*Study text:*
Content starts

Reuters journalists in US carry out byline strike

Journalists for Reuters in the United States called a byline strike January 13 to protest the company’s demands for concessions in the current contract talks as well as preparations by the news organization to export jobs overseas.

Reuters management is in the third year of a cost-cutting program that aims to wipe out 3,000 jobs internationally. The company is presently expanding its operations in Bangalore (India) and Singapore, both of which it is believed will result in the elimination of jobs in the United States. Already, the company is covering financial news on Wall Street from India.

Some 500 journalists, technicians and other workers represented by Local 31003 of the Communications Workers of America (CWA) have been without a contract for almost two years.

Ohio newspaper settles with one of two striking unions

Management for Youngstown, Ohio’s Vindicator newspaper reached an agreement with its 24 striking mailroom workers while the remaining 171 members of the Newspaper Guild continue to walk picket lines in the two-month-old strike.

The agreement with Teamsters Local 473, which represents the mailroom workers, came after the newspaper agreed to offer signing bonuses that will somewhat offset management’s imposition of payments for health care. Mailroom workers will now be expected to pay $34 a month for medical coverage for single workers and $64 a month for families.

No talks are presently scheduled for reporters and photographers represented by Local 34011 of the Newspaper Guild-Communications Workers of America. The 70,000-circulation Vindicator continues to be published with the help of out-of-state replacement workers.

Caterpillar workers ratify new pact

The 9,000 Caterpillar workers at plants in Illinois, Colorado, Pennsylvania and Tennessee ratified a new six-year contract that it is believed will compel workers to pay for medical coverage for the first time. The United Auto Workers (UAW) declined to provide contract details, nor would it divulge the final vote tally that led to ratification.

Content ends

*Supplied data:*

Content starts

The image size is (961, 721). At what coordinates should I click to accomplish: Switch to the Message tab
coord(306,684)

Content ends
Content starts

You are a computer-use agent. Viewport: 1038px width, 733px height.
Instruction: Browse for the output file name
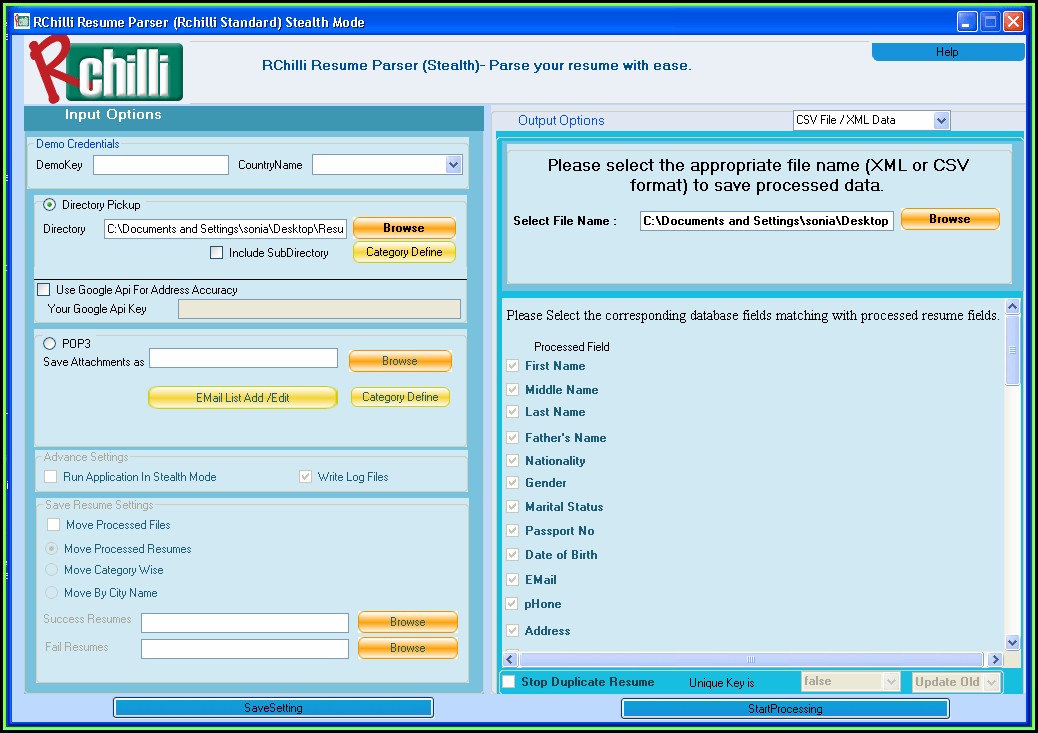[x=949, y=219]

Content ends
Content starts

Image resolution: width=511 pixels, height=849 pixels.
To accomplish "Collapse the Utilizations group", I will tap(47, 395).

Content ends

Rewrite the labor news roundup, starting at the words "The agreement with" and ending after "out-of-state replacement workers.", with "signing bonuses" replaced by "retention bonuses".

The agreement with Teamsters Local 473, which represents the mailroom workers, came after the newspaper agreed to offer retention bonuses that will somewhat offset management’s imposition of payments for health care. Mailroom workers will now be expected to pay $34 a month for medical coverage for single workers and $64 a month for families.

No talks are presently scheduled for reporters and photographers represented by Local 34011 of the Newspaper Guild-Communications Workers of America. The 70,000-circulation Vindicator continues to be published with the help of out-of-state replacement workers.